- Education: Brown University B.S. (1997) University of California, Berkeley Ph.D. (2004)
- Known for: Topic models
- Awards: PECASE ACM Fellow (2015)
- Scientific career
- Fields: Artificial Intelligence
- Workplaces: Princeton University Columbia University
- Thesis: Probabilistic Models of Text and Images (2004)
- Doctoral advisor: Michael I. Jordan
- Website: www.cs.columbia.edu/~blei/

= David Blei =

American artificial intelligence researcher

David Meir Blei is a professor in the Statistics and Computer Science departments at Columbia University. Prior to fall 2014 he was an associate professor in the Department of Computer Science at Princeton University. His work is primarily in machine learning.

==Research==
His research interests include topic models and he was one of the original developers of latent Dirichlet allocation, along with Andrew Ng and Michael I. Jordan.

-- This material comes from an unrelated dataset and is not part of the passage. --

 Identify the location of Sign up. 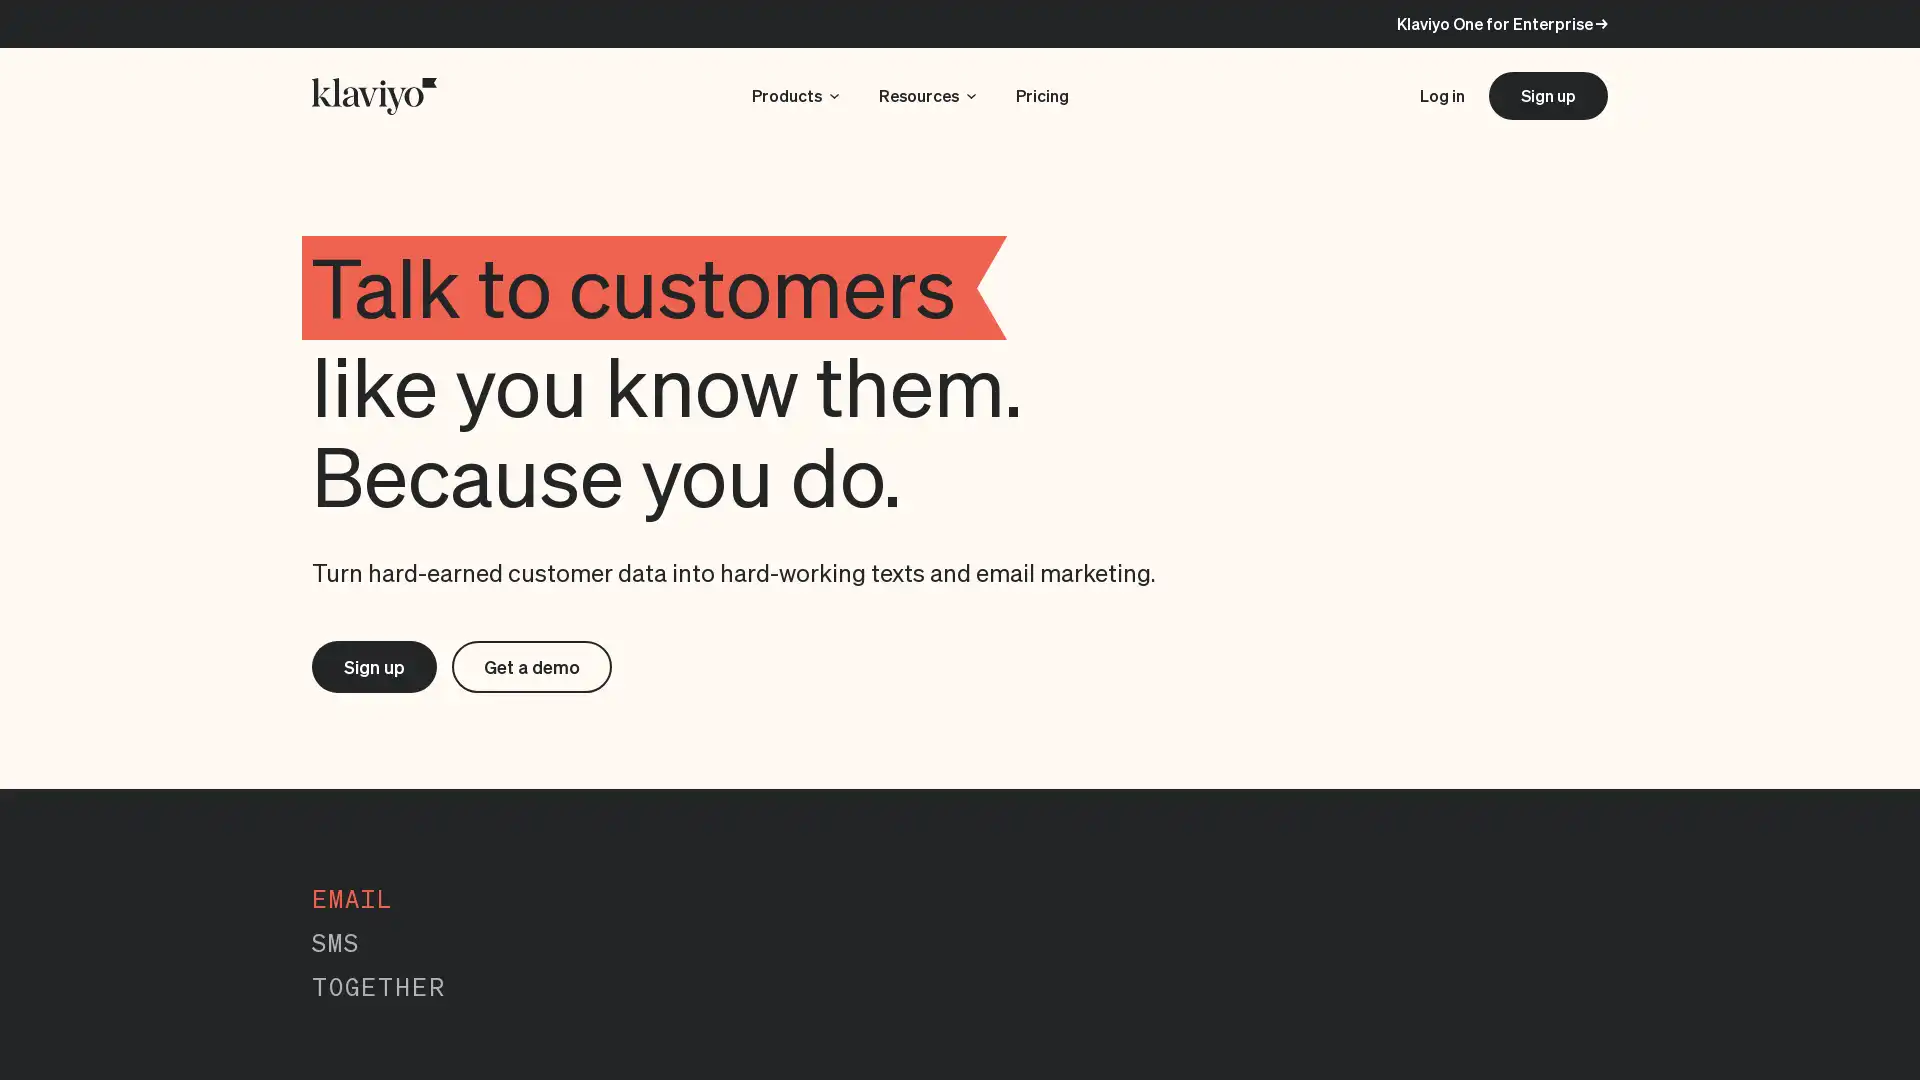
(377, 668).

As of June 18, 2020, his publications have been cited 109,821 times, giving him an h-index of 116.

==Honors and awards==
Blei received the ACM Infosys Foundation Award in 2013. (This award is given to a computer scientist under the age of 45. It has since been renamed the ACM Prize in Computing.) He was named Fellow of ACM "For contributions to the theory and practice of probabilistic topic modeling and Bayesian machine learning" in 2015.